The San Fernando Valley has an endlessly interesting story to tell. It is the responsibility of your Museum to study complex political issues related to the lives of the Valley’s 1,800,000 residents, as well as where the lumber came from to build the Pioneer Church in Chatsworth.
As we amass more documents and artifacts, The Museum receives more and more telephone and email inquiries about things, such as the location of film composers’ homes and details about the great floods of the Los Angeles River in the 1930s.
Our efforts today depend today on volunteers and are a labor of love. Our Museum board oversees the growth of the research library, responds to the inquiries of scholars and does the never ending job of protecting and documenting our many treasures.
History doesn’t generally arrive in neat little packages. Photographs frequently arrive boxed without names or dates. Not thinking of the future, letters are simply signed, “love Betty” or newspaper clippings come without dates and sources.
Here is a sampling how history has been shaped by events based in the San Fernando Valley.
January 13, 1847 is likely the most monumental day in San Fernando Valley’s modern-era beginnings.
On this date, General Andres Pico of the California people and Lt. Col. John C. Fremont representing the United States forces met at a decaying adobe in the Cahuenga Pass. Here, they jointly signed an agreement that peacefully ended the Mexican-American War in California. This document, the Articles of Capitulation, became known as the Treaty of Cahuenga. It is, effectively, California’s Birth Certificate.

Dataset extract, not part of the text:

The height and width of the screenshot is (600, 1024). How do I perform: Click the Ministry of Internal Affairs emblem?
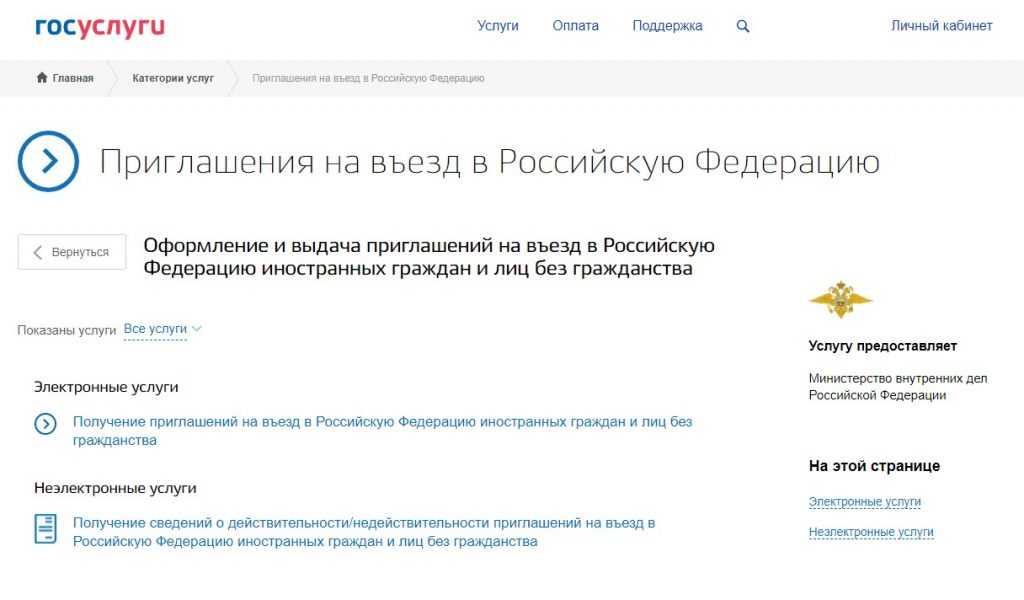840,299
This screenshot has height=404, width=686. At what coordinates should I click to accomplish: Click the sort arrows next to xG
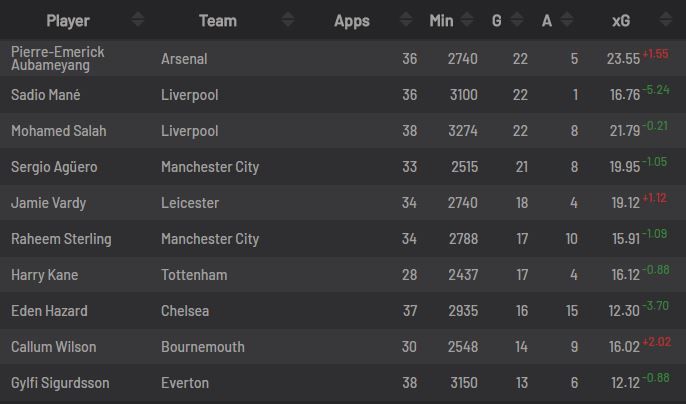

Here, on San Fernando Valley soil, is where the United States had, at long last, achieved its goal of Manifest Destiny, for as soon as California became a state just two years later, we were one nation coast to coast.
The occasion of this treaty is re-enacted annually at this very site every January, the Campo de Cahuenga, which today stands in the shadow of another historic Valley treasure, NBC Universal Studios.
History is still being made at the site. When the construction of the Red Line and metro stop adjacent to the Campo prompted an archaeological dig, the foundation of the original adobe was discovered, leading historians to new thoughts of its origins.